Reaching students where they are

The word “school” is too narrow to describe everything that happens inside a high school building. It’s so much more than classes. It’s where young people build strong relationships with adults. And when they’re struggling, it’s where they should be able to get the care they need. In fact, according to one study, students are six times more likely to complete mental health treatment when it’s delivered at school.

At the same time, many schools simply don’t have the resources to provide effective mental health care. Only 48% of public schools report that they can effectively provide mental health services to all students who need them. And the funding crunch is only getting worse. Earlier this month, the federal government eliminated $1 billion in school-based mental health grants.
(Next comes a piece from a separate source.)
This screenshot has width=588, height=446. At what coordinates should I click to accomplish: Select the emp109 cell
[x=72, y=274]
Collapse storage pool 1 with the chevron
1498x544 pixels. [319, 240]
So what does effective school-based mental health care look like? Pivotal partners The Jed Foundation (JED) and Forefront Suicide Prevention are working in schools across Washington State to find out, and they are starting by listening*JED and Forefront are not currently working at Garfield, which offers a range of mental health services for students through other partner organizations..

Both JED and Forefront have spent years identifying best practices for school-based mental health care, but they’ve also learned that what works best differs for each school and student. So wherever they work, they convene the entire community, including administrators, teachers, parents, and local leaders, to find out what they need. JED and Forefront put students themselves front and center, with detailed surveys of the entire student body and a youth committee that’s feeding into the entire process.
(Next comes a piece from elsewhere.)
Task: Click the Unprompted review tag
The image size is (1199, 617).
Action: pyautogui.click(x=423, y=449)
Based on this research, the resources available in each community, and what students and the adults in their lives say they need, each school gets a comprehensive, customized strategic plan. Some schools have increased outreach to students, parents, and caregivers. Others have written crisis plans, or offered suicide prevention programs. And there’s one simple strategy that can be powerful at a time young people report increased feelings of loneliness: dedicated time during lunch period for students to connect with each other.

True Dawgs, courtesy of AHSHAY

Students from Garfield High School talk about the impact of violence on their community—and how they’re working to bring people together after tragedy.

“Our version and our story”

The Garfield filmmakers have spent the past year alongside local director Brooke Montgomery, doing everything from conducting interviews to reviewing footage to pitching potential producers. Pita just interviewed Amarr’s father, Aaron Murphy-Paine, whom he regards as an uncle. “It was just a uncle-nephew talk … and the community he grew up in and how he feels about the way his son died,” said Pita. “It was sad in moments, and it was funny in moments, too.”

When the film is done, they hope to stream True Dawgs on a major platform such as HBO Max, Netflix, or Prime Video. It’s easy to dismiss that ambition as too big, but the students are resilient, and they’ve beaten the odds before. “What I learned about myself is that I have been through a lot at a very young age,” senior Jada Jones said. “But I also realized that I’m strong. Half of the adults can’t do the things that we’re doing now.”

“As a project we are fighting against gun violence,” explained Princess Green, a junior, “but we’re also saying we’re here as a Garfield community, as the Central District, and there are good things that come out of here.”

Many others had told the students what their experience means. “This,” said Princess, “is our version and our story.”